- _WRITTEN REQUEST_
Retype everything from the line containing "Screen dimensions: 1270x952" down to the line containing "click(1011, 532)", both of those lines included, and leave the pictures out of your answer.

----- EXCERPTED RECORDS

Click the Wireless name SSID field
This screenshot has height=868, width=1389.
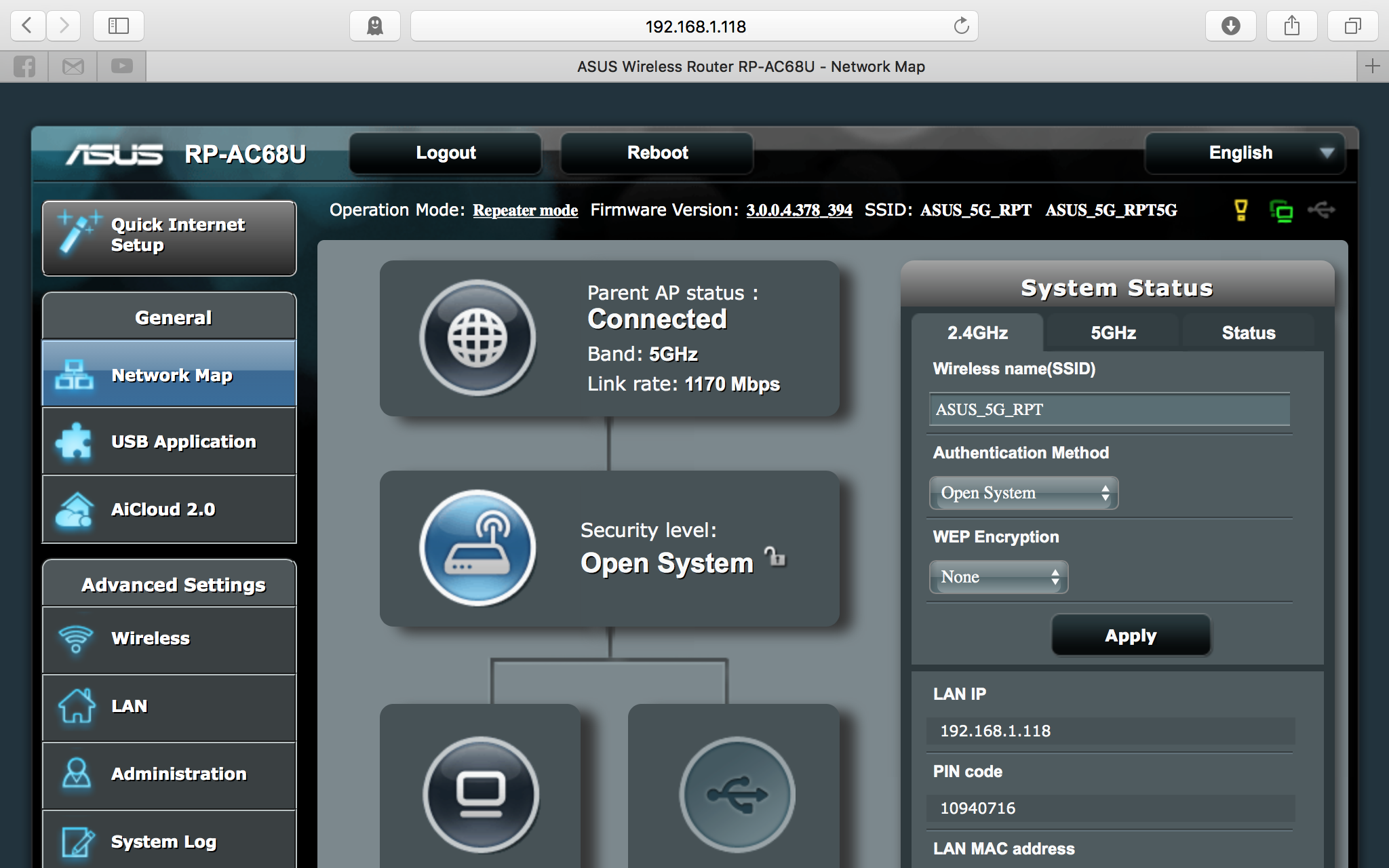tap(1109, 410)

----------
----- EXCERPTED RECORDS

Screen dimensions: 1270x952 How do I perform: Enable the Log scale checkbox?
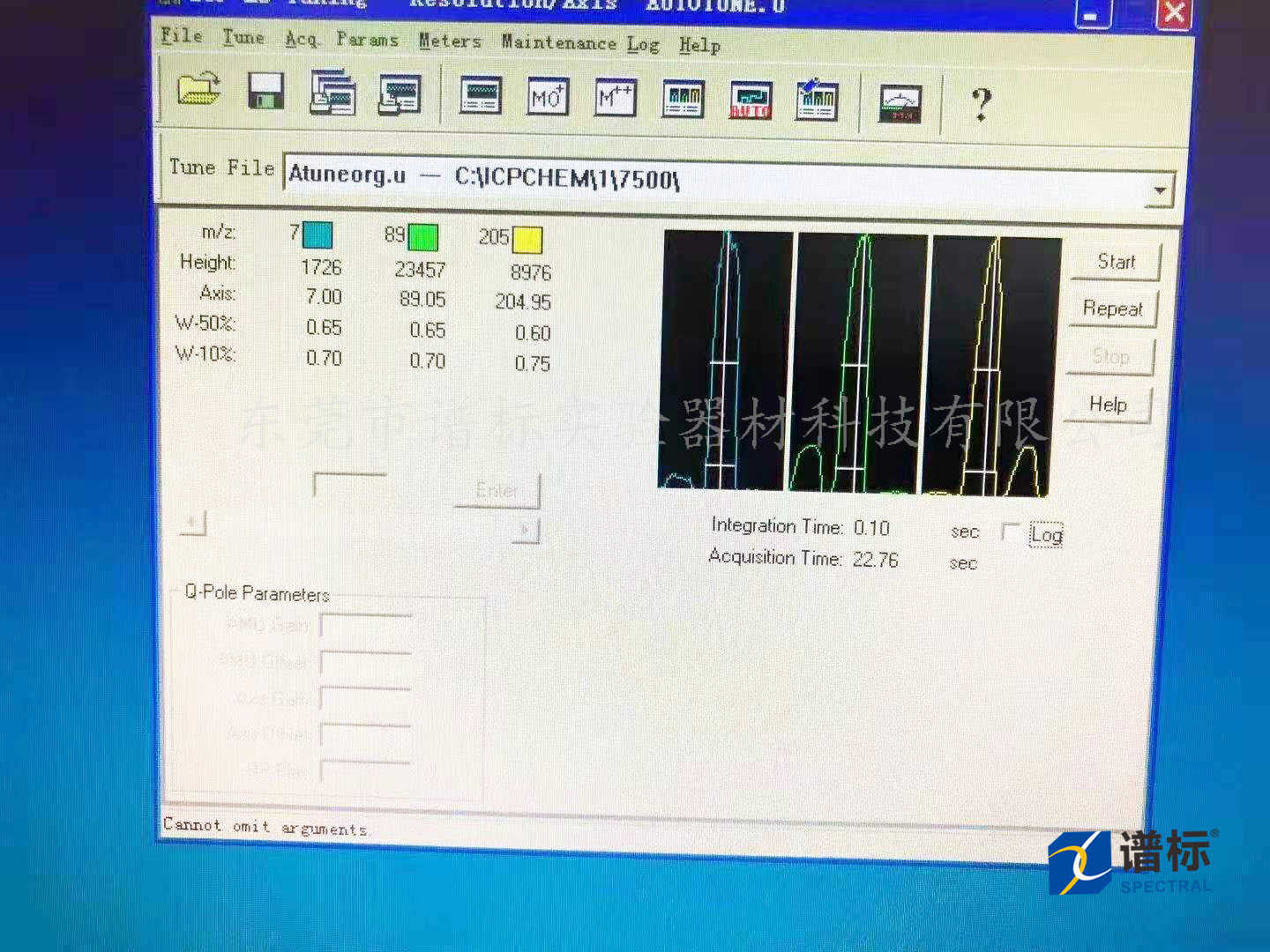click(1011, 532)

----------
----- EXCERPTED RECORDS

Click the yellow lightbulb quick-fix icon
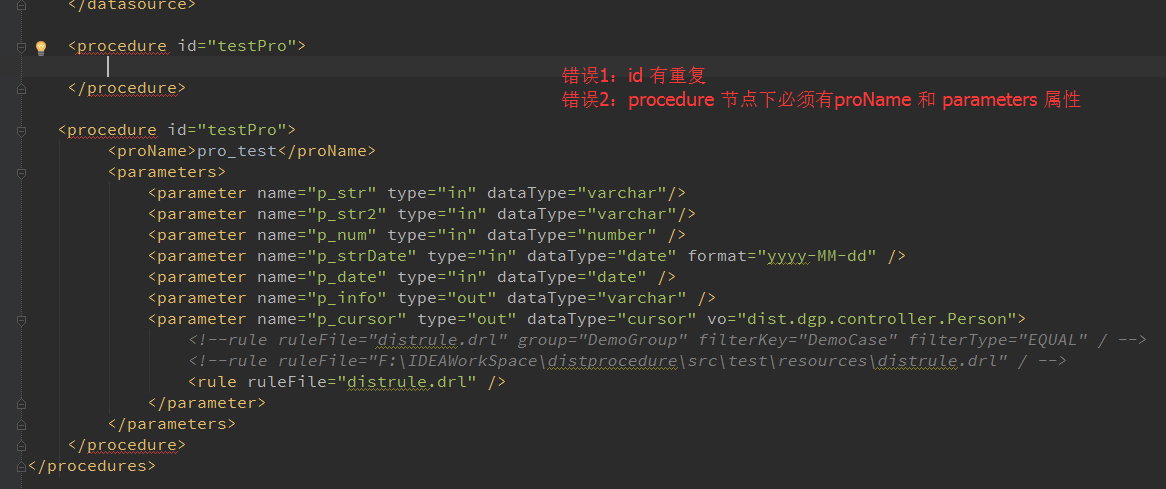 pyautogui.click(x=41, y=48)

----------

- _FINISHED ANSWER_
Screen dimensions: 1270x952 How do I perform: Enable the Log scale checkbox?
click(1011, 532)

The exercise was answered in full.